Palace at Enfield (Vol. viii., p. 271.).—Queen Elizabeth, in the early part of her reign, frequently kept her court at Enfield. Her palace was the manor-house, near the church, of which little now remains. In Lysons' time (1793) it had been in a great measure rebuilt, and divided into tenements. He adds, "the part which contains the old room is in the occupation of Mrs. Perry."

When I saw this room, about twenty years ago, it was in its original state, with oak panels and a richly ornamented ceiling. The chimney-piece was supported by columns of the Ionic and Corinthian order, and decorated with the cognizances of the rose and portcullis, and the arms of France and England quartered, with the garter and the royal supporters. Underneath was this motto, "Sola salus servire Deo, sunt cætera fraudes."

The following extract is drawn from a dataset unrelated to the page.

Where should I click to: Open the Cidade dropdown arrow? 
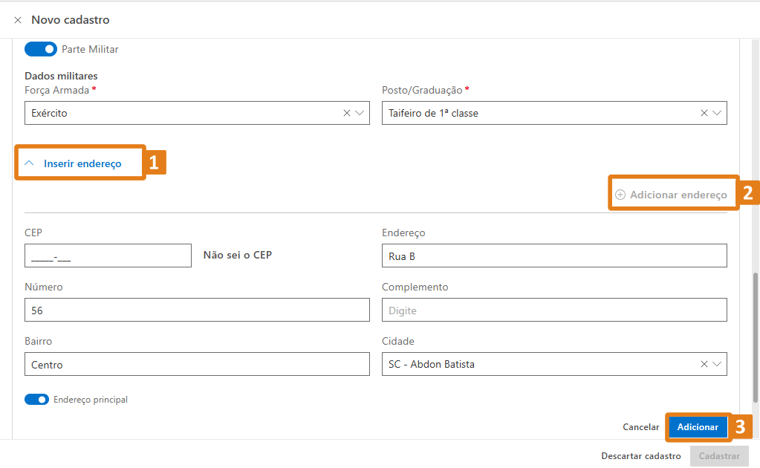(x=717, y=364)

In the garden was a magnificent tree, a cedar of Libanus, which was pointed out to me as having been planted by Queen Elizabeth. But upon this point tradition was at fault. In the Gentleman's Magazine for 1779, p. 138., may be seen an account of this remarkable cedar, which was planted by Dr. Robert Uvedale, the botanist, a tenant of the manor-house in 1670.

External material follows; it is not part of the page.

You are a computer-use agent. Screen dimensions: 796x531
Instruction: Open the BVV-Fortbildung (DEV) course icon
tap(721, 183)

The church at Enfield does not date farther back than the middle of the fifteenth century. The devices of a rose and ring, which occur over the arches of the nave, seen also upon the tower of Hadley Church, with the date 1444, "supposing it to have been, as is very probable," says Lysons, "a punning cognizance adopted by one of the priors of Walden, to which monastery both churches belonged, will fix the building of the present structure at Enfield to the early part of the fifteenth century."

Edward F. Rimbault.

Sir John Vanbrugh (Vol. viii., pp. 65. 160. 232.).—Are not your correspondents on the wrong scent as regards the birthplace of Sir John Vanbrugh? In the memoir prefixed to the collection of his Plays, 2 vols. 12mo., 1759, it is said:

"Sir John Vanbrugh, an eminent dramatic writer, son of Mr. Giles Vanbrugh of London, merchant, was born in the parish of St. Stephen's, Walbrook, in 1666. The family of Vanbrugh were for many years merchants of great credit and reputation at Antwerp, and came into England in the reign of Queen Elizabeth, on account of the persecution for religion."

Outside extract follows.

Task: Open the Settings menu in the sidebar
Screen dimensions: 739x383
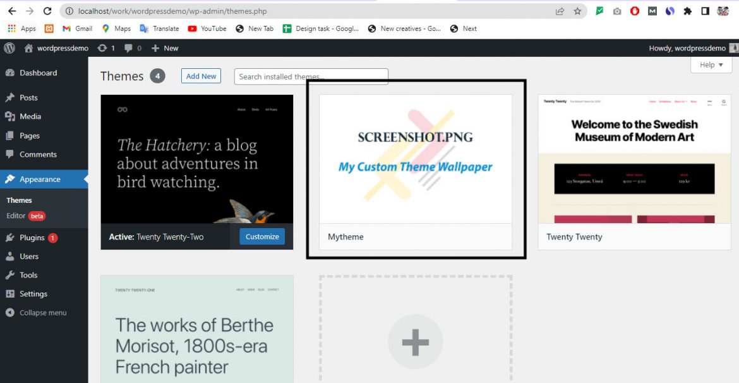Action: point(11,293)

Mr. Cunningham (Handbook of London, p. 282.) speaks of William Vanderbergh, the supposed father of Sir John, as residing in Lawrence-Poultney Lane in 1677. He refers to Strype's map of Walbrook and Dowgate wards, and A Collection of the Names of the Merchants living in and about the City of London, 12mo. 1677.

The writer of the notice of Sir John Vanbrugh in Chambers' Cyclopædia of English Literature, vol. i. p. 597., says:

"Vanbrugh was the son of a successful sugar-baker, who rose to be an esquire, and comptroller of the treasury chamber, besides marrying the daughter of Sir Dudley Carlton. It is doubtful whether the dramatist was born in the French Bastile, or the parish of St. Stephen's, Walbrook. The time of his birth was about the year 1666, when Louis XIV. declared war against England. It is certain he was in France at the age of nineteen, and remained there some years."